“When I came to the conclusion that after all Lamarck was going to be shown to be right, that we must ‘go the whole orang,’ I re-read his book, and remembering when it was written, I felt I had done him injustice.

“Even as to man’s gradual acquisition of more and more ideas, and then of speech slowly as the ideas multiplied, and then his persecution of the beings most nearly allied and competing with him—all this is very Darwinian.

“The substitution of the variety-making power for ‘volition,’ ‘muscular action,’ etc. (and in plants even volition was not called in), is in some respects only a change of names. Call a new variety a new creation, one may say of the former, as of the latter, what you say when you observe that the creationist explains nothing, and only affirms ‘it is so because it is so.’

“Lamarck’s belief in the slow changes in the organic and inorganic world in the year 1800 was surely above the standard of his times, and he was right about progression in the main, though you have vastly advanced that doctrine. As to Owen in his ‘Aye Aye’ paper, he seems to me a disciple of Pouchet, who converted him at Rouen to ‘spontaneous generation.’

“Have I not, at p. 412, put the vast distinction between you and Lamarck as to ‘necessary progression’ strongly enough?” (To Darwin, March 15, 1863. Lyell’s Letters, ii., p. 365.)

Darwin, in the freedom of private correspondence, paid scant respect to the views of his renowned predecessor, as the following extracts from his published letters will show:

“Heaven forfend me from Lamarck nonsense of a ‘tendency to progression,’ ‘adaptations from the slow willing of animals,’ etc. But the conclusions I am led to are not widely different from his; though the means of change are wholly so.” (Darwin’s Life and Letters, ii., p. 23, 1844.)

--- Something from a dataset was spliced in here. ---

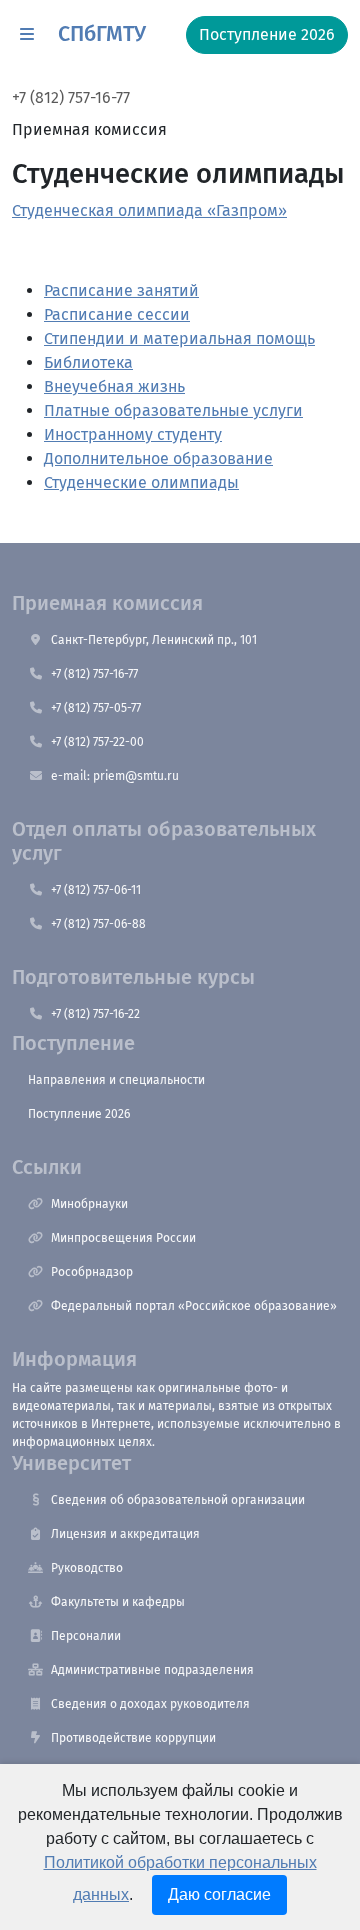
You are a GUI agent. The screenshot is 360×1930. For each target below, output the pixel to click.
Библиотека (88, 362)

“With respect to books on this subject, I do not know of any systematical ones, except Lamarck’s, which is veritable rubbish.... Is it not strange that the author of such a book as the Animaux sans Vertèbres should have written that insects, which never see their eggs, should will (and plants, their seeds) to be of particular forms, so as to become attached to particular objects.”[57] (ii., p. 29, 1844.)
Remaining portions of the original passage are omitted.